Status of Blizzard Arcade Collection (Is it extractable?)

Open retroguy42 opened this issue 4 years ago • 7 comments

I was just wondering if the Blizzard Arcade Collection is extractable like the other Digital Eclipse collections. Has anybody tried it?

retroguy42 avatar Mar 09 '21 16:03 retroguy42

Actually, I just learned it is unnecessary. Blizzard has the simple versions of each game free already in their downloads section. Rock N Roll racing simply requires renaming ROCK.bin to a .sfc file to run in an SNES emulator. The other two are DOSBox games.

retroguy42 avatar Mar 10 '21 04:03 retroguy42

(Opening it just so others are more likely to see this if they want the games).

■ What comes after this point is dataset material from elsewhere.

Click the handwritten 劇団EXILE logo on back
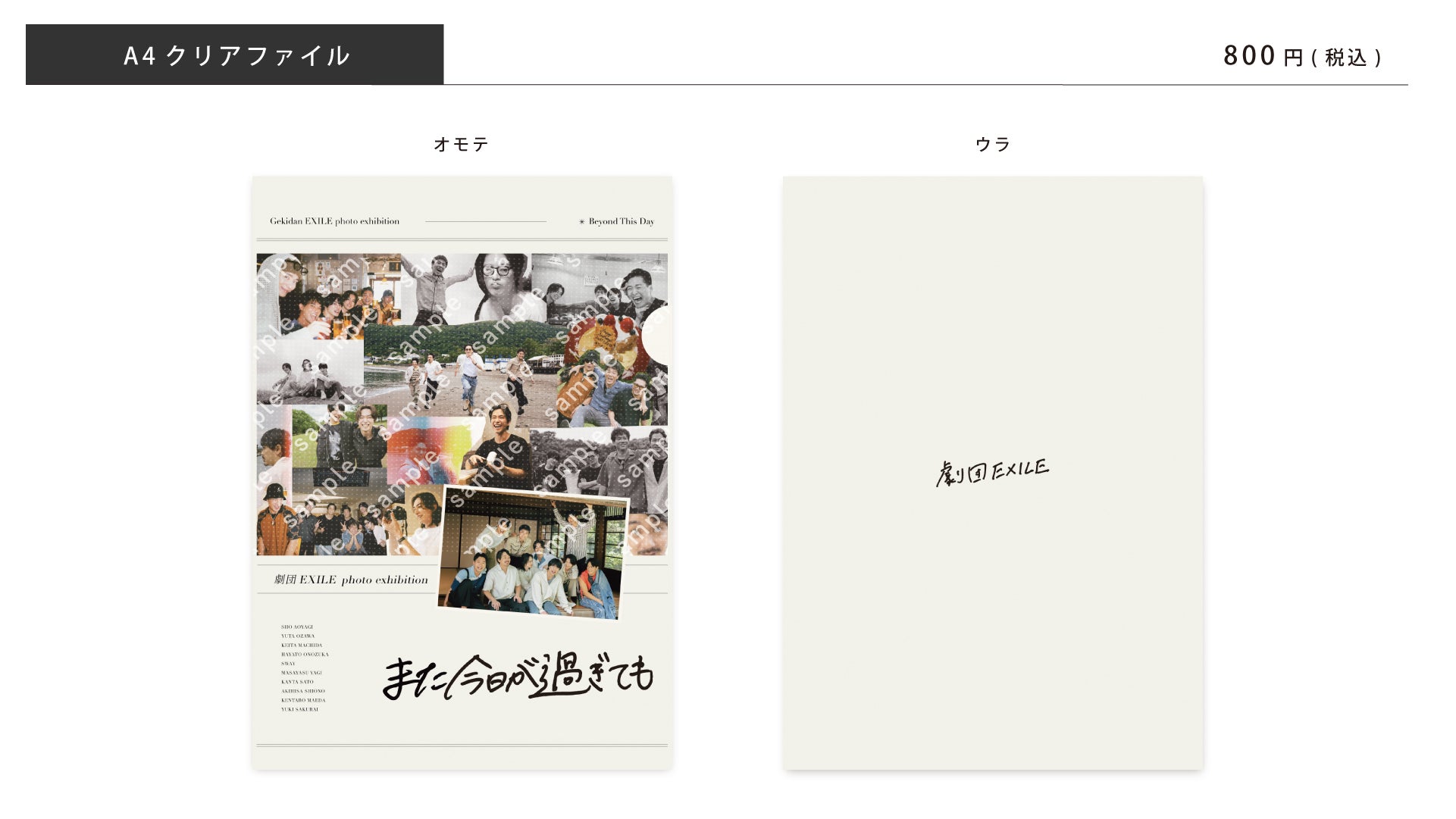Image resolution: width=1456 pixels, height=819 pixels. 992,471
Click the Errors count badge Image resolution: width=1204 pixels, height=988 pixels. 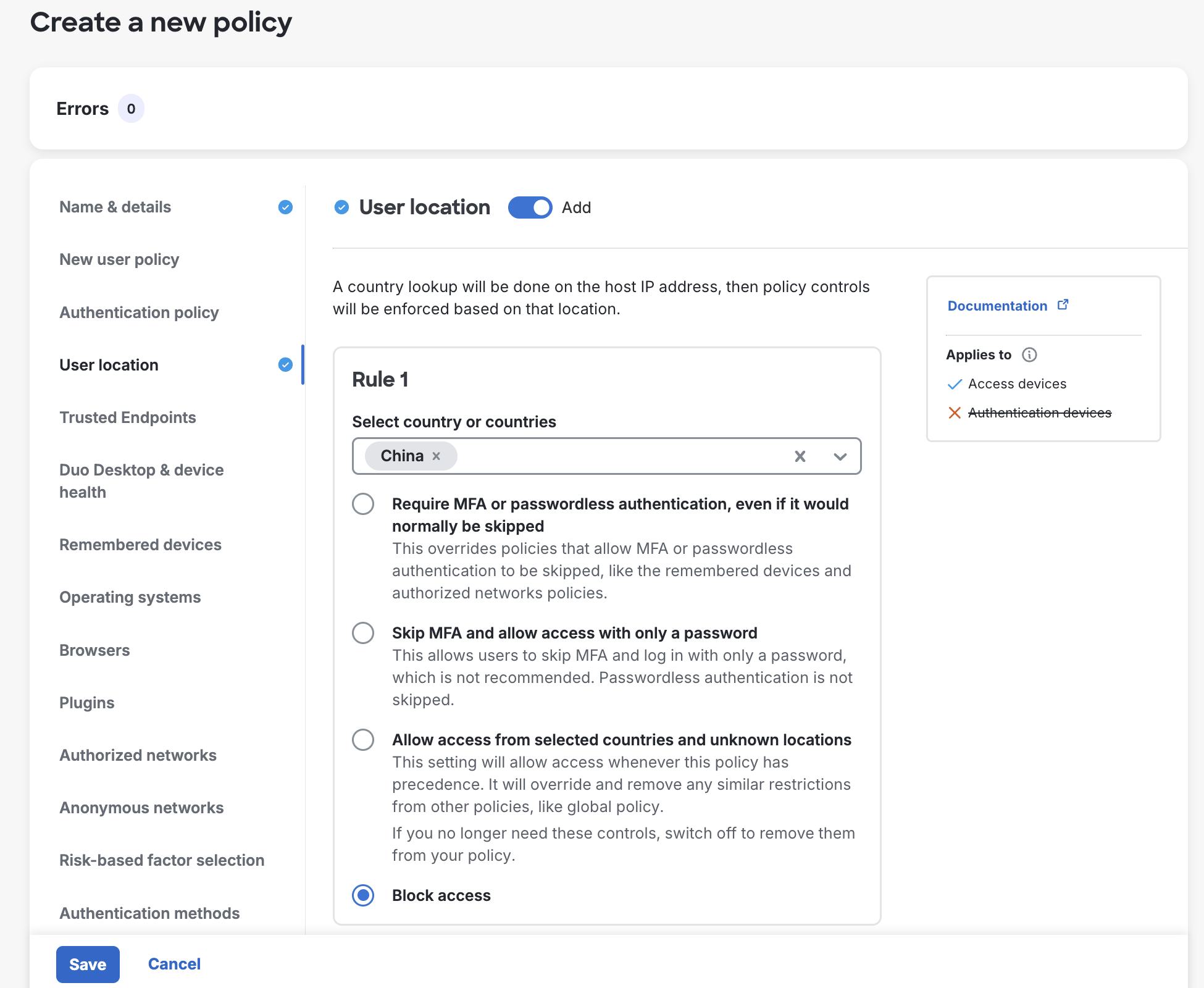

retroguy42 avatar Mar 10 '21 07:03 retroguy42

One of the games on Blizzard's site uses a modified DOSbox to get past the copy protection iirc

einstein95 avatar Mar 10 '21 10:03 einstein95

There are an number of substantial differences between the Arcade Collection release and the games that Blizzard gives away for free

  • The free version of Rock n' Roll Racing is a demo. It does not have any of the music and only a few tracks. The Arcade Collection release has at least most (maybe all) of the songs
  • Blizzard gives away the Dos versions of Lost Vikings and Blackthorne. The Arcade Collection has the SNES and Genesis versions (32x in the case of blackthorne)
  • All games in the Arcade Collection have "Definitive Edition" variations:
    • Rock n Roll Racing plays the actual version of the licensed music instead of the generated console version. As far as I can tell this is injected by the emulator rather than somehow encoding mp3s in a rom, which would be some magic
    • the SNES version of Lost Vikings adds extra levels from the Genesis version
    • Blackthorn has an automap, which I think is also injected by the emulator

In general, there are interesting variations here that make the Arcade Collection worth considering, even though these games are, in some form, available for free from the publisher

jerellsworth avatar Mar 10 '21 17:03 jerellsworth

At least the Switch version is quite easy extract-able, as the ROMs are quite easy to find in romfs (even the DE versions and sorted per system)

Retro64 avatar Mar 12 '21 20:03 Retro64

...and the updated version as well

Retro64 avatar Apr 19 '21 15:04 Retro64

The PC version just has a folder with the roms at . . .assets\roms. SNES versions just need to be renamed to the right extension. No extraction is needed.